Well challenge fucking accepted, said Egwene.
Once she left the Yellow sector of the Tower and collected her Red Ajah attendants, she realised something. She’d gone through all three meetings without being assigned a single punishment!
Yep, definitely time for something to explode.
There is the looming threat of the Seanchan attack Egwene dreamed, hanging over their heads…also there’s Mesaana still in the Tower, and Aran’gar off somewhere…and the ominous way Tarna’s delegation to the Black Tower ended last book…and of course there’s always Elaida. So really, no shortage of places from which total disaster could strike. Excellent.
They were coming to accept her. Unfortunately, that was only a small part of the battle. The larger part was making certain the White Tower survived the strains Elaida was placing upon it.
But even in getting them to accept her, she’s working towards that. She’s providing them with a rallying point, and now with hints and pieces of encouragement dropped to reach out to one another across the walls that have gone up. And she’s giving them a point of stability around which to gather, when the Tower’s foundations shake. The more they accept her, and the more they listen to her, the stronger that position will be.
Now time to pay a visit to Meidani, who has quite an impressive collection of souvenirs. Cool.
“Besides, I’m still not certain how I regard you.”
“I don’t care how you regard me,” Egwene said evenly, seating herself on an oversized oak chair, bearing a plaque that identified it as a gift from a moneylender in Tear. “And Amyrlin needs not the regard of those who follow her, so long as she is obeyed.”
“You’ve been captured and overthrown.”
Egwene raised an eyebrow, meeting Meidani’s gaze. “Captured, true.”
*whistles softly* damn.
“The Hall among the rebels will have chosen a new Amyrlin by now.” “I happen to know that they have not.”
Man, Egwene is on a roll here. It’s been a while since she got to drop a solid one-liner on the Hall; she must have been getting bored.
Poor Meidani never even saw her take on the Hall, and thus is entirely unprepared.
“Even if that is true, you must know that they picked you to be a figurehead. A puppet to be manipulated.”

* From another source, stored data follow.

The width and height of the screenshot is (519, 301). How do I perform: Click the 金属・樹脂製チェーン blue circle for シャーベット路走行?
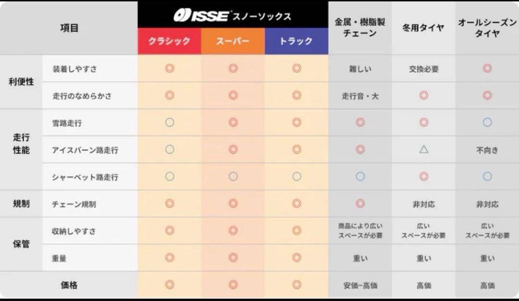coord(360,177)
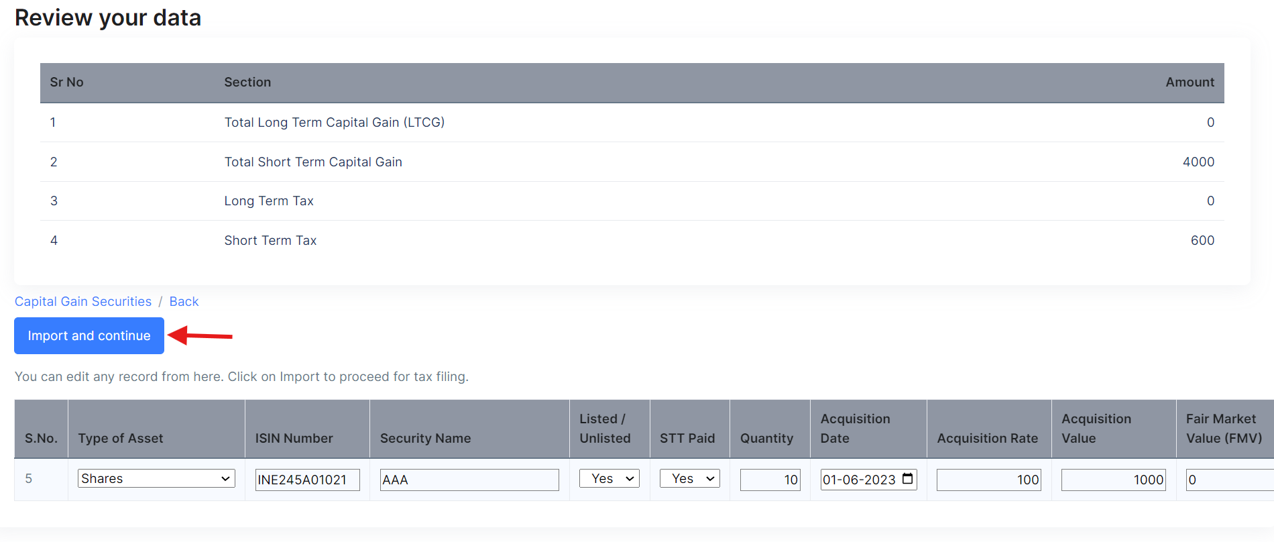The width and height of the screenshot is (1274, 542).
Task: Click the Amount column header
Action: pyautogui.click(x=1190, y=82)
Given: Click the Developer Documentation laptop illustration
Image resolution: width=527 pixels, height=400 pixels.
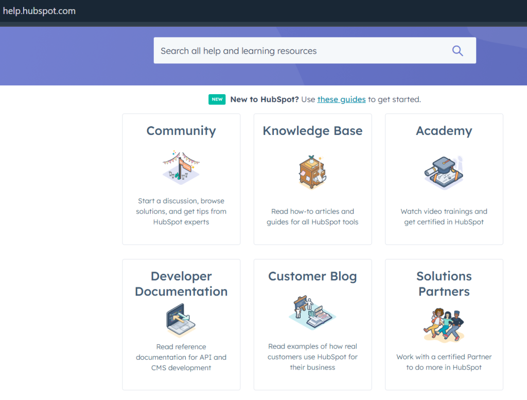Looking at the screenshot, I should pyautogui.click(x=181, y=319).
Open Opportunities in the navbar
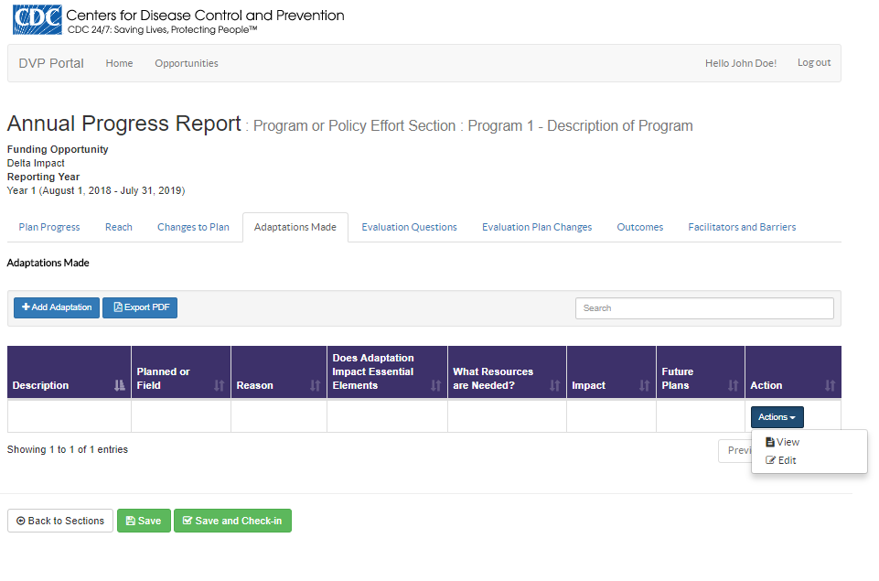Screen dimensions: 879x581 coord(187,63)
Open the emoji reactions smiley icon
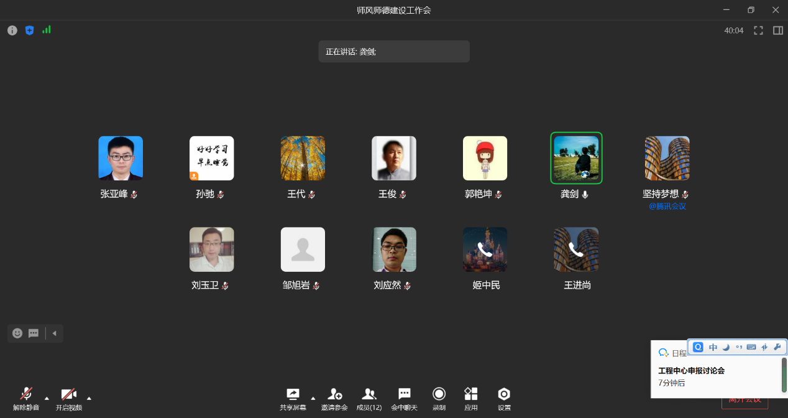The image size is (788, 418). pos(17,333)
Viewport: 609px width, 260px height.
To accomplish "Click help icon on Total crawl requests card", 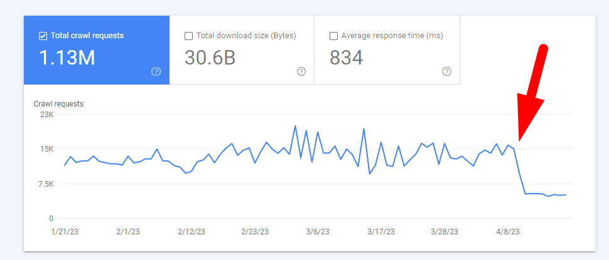I will coord(156,71).
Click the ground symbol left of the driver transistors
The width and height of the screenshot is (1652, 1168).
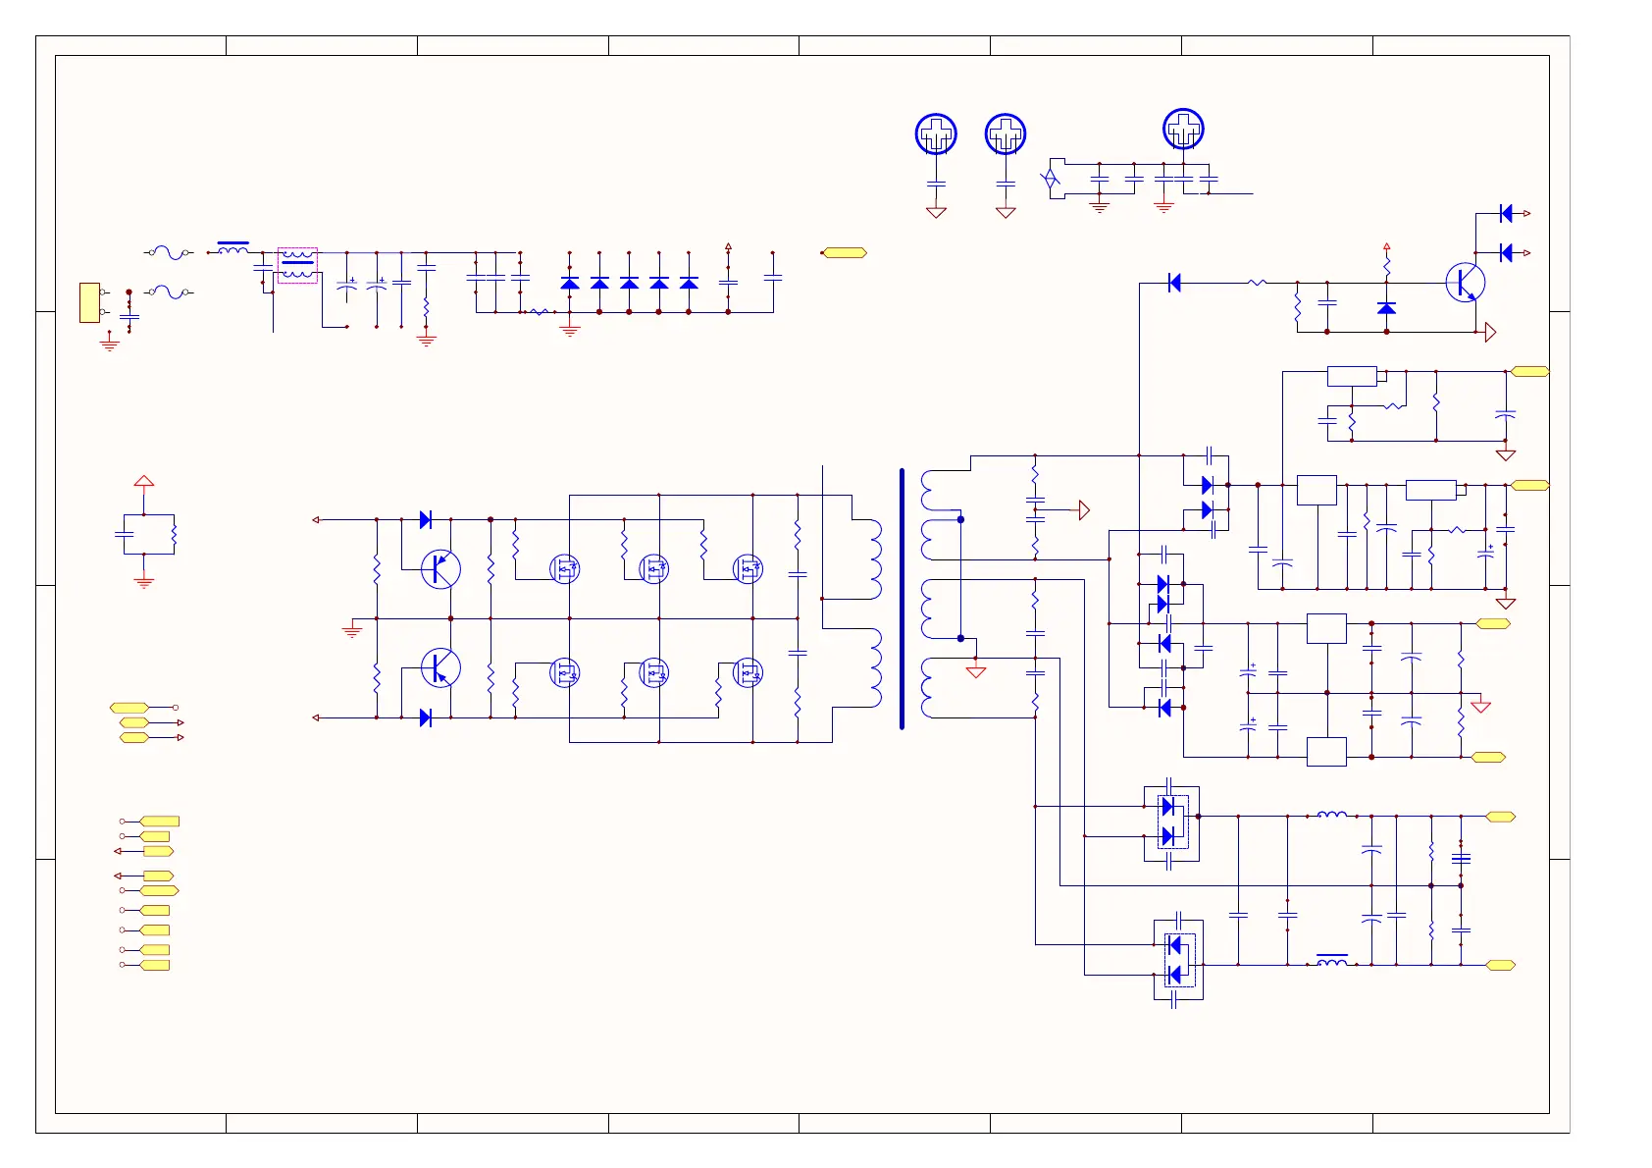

Egwene held the woman’s gaze.
“You have no real authority,” Meidani said, voice wavering slightly.
Egwene did not look away. Meidani studied her, brow wrinkling slowly,s tep by step, furrows appearing across her smooth, ageless Aes Sedai face. She searched Egwene’s eyes, like a mason searching a piece of stone for flaws before setting it in place. What she found seemed to confuse her further. “Now,” Egwene said, as if she had not just been questioned, “you will tell me precisely why you have not fled the Tower.”
Beautiful.
Never underestimate the power of silence and unwavering eye contact.
Also never underestimate Egwene al’Vere. Really. People have tried. Now they have regrets.
“Why not leave?”
“I…cannot say,” Meidani said, glancing away.
“I’m commanding you as your Amyrlin.”
“I still cannot say.” Meidani looked down at the floor, as if ashamed.
Curious, Egwene thought, hiding her frustration.
OH. IS SHE…if she can follow this, or put the pieces together, and figure out that there are Aes Sedai in the Tower working together to track down the Black Ajah…if she can join them and make it actually work…talk about healing the Tower.
So Egwene can get other information out of Meidani – that she’s not a traitor, that she’s trying to renew a relationship with Elaida on the orders of ‘the others’, etc. Which is enough to indicate that there is a stronger reason for her to not be able to speak of her reasons for not leaving. Come on, Egwene, find a way to get the answer to this one. That would be a major step forward, potentially.
“We will mend the damage that Elaida has done, and I will sit in my rightful place as Amyrlin. But we have work to do.”
“I can’t—”
“Yes,” Egwene said. “You can’t tell me what is wrong. I suspect that the Three Oaths are involved, though Light knows how.”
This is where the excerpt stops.